## What is expected
Reproduce the listing below word for word, starting at the line containing "Viewport: 970px width, 557px" and ending after the line containing "Open the Support".

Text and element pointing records

* * * * * * * * *

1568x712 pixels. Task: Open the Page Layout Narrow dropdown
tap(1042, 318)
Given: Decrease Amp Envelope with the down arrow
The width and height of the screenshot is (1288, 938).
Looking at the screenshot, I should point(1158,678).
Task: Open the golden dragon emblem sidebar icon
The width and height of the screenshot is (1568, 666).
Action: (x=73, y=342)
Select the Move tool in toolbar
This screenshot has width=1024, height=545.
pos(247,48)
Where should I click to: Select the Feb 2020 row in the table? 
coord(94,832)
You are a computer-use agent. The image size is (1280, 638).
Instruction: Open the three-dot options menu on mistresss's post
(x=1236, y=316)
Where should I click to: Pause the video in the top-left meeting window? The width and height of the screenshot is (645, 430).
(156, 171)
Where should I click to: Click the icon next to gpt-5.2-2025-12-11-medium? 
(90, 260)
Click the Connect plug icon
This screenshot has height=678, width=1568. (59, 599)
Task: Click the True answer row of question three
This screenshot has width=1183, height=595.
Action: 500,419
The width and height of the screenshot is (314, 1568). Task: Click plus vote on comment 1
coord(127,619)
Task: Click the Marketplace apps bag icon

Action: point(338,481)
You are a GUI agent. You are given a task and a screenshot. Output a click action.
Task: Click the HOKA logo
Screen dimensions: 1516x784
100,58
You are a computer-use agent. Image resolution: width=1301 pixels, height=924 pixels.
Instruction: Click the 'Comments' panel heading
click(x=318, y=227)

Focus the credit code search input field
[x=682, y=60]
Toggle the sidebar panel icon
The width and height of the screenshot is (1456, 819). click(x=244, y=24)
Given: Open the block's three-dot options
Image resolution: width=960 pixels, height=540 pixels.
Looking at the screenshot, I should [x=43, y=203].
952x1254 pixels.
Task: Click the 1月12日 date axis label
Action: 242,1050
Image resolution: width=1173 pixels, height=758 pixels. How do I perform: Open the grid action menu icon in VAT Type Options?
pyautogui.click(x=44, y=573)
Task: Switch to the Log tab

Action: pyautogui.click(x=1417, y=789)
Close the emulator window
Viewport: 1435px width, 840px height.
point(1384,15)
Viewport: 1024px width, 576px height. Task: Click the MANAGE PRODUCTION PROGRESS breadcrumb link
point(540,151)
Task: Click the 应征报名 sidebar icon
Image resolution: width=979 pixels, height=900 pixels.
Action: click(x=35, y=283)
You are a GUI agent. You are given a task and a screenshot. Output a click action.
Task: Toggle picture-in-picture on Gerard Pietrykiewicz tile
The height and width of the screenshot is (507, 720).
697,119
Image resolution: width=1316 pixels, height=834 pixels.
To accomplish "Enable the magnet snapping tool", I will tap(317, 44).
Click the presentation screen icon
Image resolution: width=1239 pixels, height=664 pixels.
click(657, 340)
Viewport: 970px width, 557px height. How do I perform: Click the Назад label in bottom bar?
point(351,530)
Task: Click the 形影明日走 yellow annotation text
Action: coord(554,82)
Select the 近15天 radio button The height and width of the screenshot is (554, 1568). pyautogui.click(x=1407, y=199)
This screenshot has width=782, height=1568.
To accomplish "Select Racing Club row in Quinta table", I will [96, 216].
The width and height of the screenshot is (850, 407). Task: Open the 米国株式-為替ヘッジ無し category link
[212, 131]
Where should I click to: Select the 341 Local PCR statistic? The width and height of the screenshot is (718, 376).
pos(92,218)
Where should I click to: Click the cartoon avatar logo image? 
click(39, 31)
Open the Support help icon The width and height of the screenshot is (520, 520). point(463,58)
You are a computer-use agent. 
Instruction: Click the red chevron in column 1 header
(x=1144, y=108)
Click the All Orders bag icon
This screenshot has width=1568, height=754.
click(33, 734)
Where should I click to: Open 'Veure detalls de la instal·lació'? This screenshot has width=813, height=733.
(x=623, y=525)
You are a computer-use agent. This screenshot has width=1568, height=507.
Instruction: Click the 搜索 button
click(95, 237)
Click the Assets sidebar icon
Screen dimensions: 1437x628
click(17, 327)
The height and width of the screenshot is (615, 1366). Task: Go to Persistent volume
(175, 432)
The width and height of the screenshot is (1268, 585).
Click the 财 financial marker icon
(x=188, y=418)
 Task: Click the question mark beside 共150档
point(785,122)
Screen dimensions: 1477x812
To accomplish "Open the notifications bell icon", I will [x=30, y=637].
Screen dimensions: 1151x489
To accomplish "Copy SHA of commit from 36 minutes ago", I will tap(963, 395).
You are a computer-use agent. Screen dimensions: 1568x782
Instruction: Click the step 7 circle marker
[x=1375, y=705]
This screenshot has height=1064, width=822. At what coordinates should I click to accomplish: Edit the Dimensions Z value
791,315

* * * * * * * * *

## Correct output
Viewport: 970px width, 557px height. How do I perform: Click the Назад label in bottom bar?
point(351,530)
Task: Click the 形影明日走 yellow annotation text
Action: coord(554,82)
Select the 近15天 radio button The height and width of the screenshot is (554, 1568). pyautogui.click(x=1407, y=199)
This screenshot has width=782, height=1568.
To accomplish "Select Racing Club row in Quinta table", I will [96, 216].
The width and height of the screenshot is (850, 407). Task: Open the 米国株式-為替ヘッジ無し category link
[212, 131]
Where should I click to: Select the 341 Local PCR statistic? The width and height of the screenshot is (718, 376).
pos(92,218)
Where should I click to: Click the cartoon avatar logo image? 
click(39, 31)
Open the Support help icon The width and height of the screenshot is (520, 520). point(463,58)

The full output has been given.